TASK INSTRUCTIONS: Counting every line in the entries below where the word "computer" occurs, report how many there are. Give only that number.

SUPPLIED DATA:
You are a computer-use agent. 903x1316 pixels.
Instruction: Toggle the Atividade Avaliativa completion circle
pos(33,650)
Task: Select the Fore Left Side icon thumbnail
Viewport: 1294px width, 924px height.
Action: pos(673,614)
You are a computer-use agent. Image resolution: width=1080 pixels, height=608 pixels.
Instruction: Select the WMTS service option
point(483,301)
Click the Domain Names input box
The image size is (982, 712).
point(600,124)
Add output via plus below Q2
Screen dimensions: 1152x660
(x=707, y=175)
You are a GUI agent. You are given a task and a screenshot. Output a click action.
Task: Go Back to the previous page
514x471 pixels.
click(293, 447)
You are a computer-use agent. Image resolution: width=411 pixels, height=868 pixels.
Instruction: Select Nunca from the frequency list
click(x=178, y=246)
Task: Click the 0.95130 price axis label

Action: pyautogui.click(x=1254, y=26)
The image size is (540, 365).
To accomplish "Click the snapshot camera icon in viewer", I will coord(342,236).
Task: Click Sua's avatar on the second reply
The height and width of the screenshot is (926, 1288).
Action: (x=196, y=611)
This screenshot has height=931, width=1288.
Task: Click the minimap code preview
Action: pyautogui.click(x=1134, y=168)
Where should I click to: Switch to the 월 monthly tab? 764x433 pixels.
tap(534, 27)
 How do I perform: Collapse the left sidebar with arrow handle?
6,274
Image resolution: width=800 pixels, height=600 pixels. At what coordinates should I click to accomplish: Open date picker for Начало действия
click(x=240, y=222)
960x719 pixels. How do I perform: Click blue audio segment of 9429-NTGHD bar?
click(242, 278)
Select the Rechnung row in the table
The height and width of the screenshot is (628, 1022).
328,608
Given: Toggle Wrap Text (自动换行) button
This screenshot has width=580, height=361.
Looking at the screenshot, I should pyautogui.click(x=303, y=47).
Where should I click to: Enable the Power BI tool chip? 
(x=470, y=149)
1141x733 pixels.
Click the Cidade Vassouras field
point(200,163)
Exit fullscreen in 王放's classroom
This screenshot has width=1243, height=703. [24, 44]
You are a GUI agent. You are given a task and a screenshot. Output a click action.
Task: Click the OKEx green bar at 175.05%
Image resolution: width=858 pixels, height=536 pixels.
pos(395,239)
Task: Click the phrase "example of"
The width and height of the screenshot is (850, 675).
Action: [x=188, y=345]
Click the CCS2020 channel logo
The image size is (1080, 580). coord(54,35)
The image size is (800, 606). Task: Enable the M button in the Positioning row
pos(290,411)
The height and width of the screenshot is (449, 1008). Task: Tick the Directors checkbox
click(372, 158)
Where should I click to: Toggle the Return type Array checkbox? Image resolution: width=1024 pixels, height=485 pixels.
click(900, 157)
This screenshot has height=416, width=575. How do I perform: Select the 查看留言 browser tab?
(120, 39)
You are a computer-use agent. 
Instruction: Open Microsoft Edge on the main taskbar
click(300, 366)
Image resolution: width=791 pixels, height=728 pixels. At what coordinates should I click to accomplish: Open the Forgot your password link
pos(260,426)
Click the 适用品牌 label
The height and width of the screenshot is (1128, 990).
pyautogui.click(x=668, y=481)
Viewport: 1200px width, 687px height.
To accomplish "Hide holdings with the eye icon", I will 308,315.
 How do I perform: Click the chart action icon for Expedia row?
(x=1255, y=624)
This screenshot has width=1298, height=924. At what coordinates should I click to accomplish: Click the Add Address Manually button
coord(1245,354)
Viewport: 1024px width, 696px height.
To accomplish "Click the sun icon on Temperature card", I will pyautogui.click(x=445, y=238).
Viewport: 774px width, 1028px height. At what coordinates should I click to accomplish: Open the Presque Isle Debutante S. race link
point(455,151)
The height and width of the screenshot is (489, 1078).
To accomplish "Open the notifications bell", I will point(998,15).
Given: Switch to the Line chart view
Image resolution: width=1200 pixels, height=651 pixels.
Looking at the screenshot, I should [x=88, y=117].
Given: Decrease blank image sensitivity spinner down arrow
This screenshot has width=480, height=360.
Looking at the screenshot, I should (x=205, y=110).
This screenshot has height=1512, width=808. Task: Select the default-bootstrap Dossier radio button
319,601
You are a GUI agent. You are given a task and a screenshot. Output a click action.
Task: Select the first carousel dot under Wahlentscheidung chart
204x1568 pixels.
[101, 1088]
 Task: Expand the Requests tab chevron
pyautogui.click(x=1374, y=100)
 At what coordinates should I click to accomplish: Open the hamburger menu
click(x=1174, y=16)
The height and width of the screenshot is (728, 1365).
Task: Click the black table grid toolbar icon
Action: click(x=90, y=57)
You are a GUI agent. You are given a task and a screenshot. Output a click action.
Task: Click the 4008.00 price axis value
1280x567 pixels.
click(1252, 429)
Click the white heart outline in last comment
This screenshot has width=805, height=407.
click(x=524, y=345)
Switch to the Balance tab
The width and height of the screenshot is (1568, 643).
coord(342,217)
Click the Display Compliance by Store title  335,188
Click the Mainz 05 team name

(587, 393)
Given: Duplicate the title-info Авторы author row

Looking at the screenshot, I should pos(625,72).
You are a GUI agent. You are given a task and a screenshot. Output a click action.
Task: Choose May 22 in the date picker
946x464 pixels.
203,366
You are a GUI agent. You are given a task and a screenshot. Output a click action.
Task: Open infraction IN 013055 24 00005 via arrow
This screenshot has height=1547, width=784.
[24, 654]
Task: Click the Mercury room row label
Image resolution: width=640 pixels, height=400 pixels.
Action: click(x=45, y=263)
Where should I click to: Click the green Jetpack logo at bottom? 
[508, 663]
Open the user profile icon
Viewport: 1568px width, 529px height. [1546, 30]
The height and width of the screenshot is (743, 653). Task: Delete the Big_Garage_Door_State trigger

EXPECTED OUTPUT: 4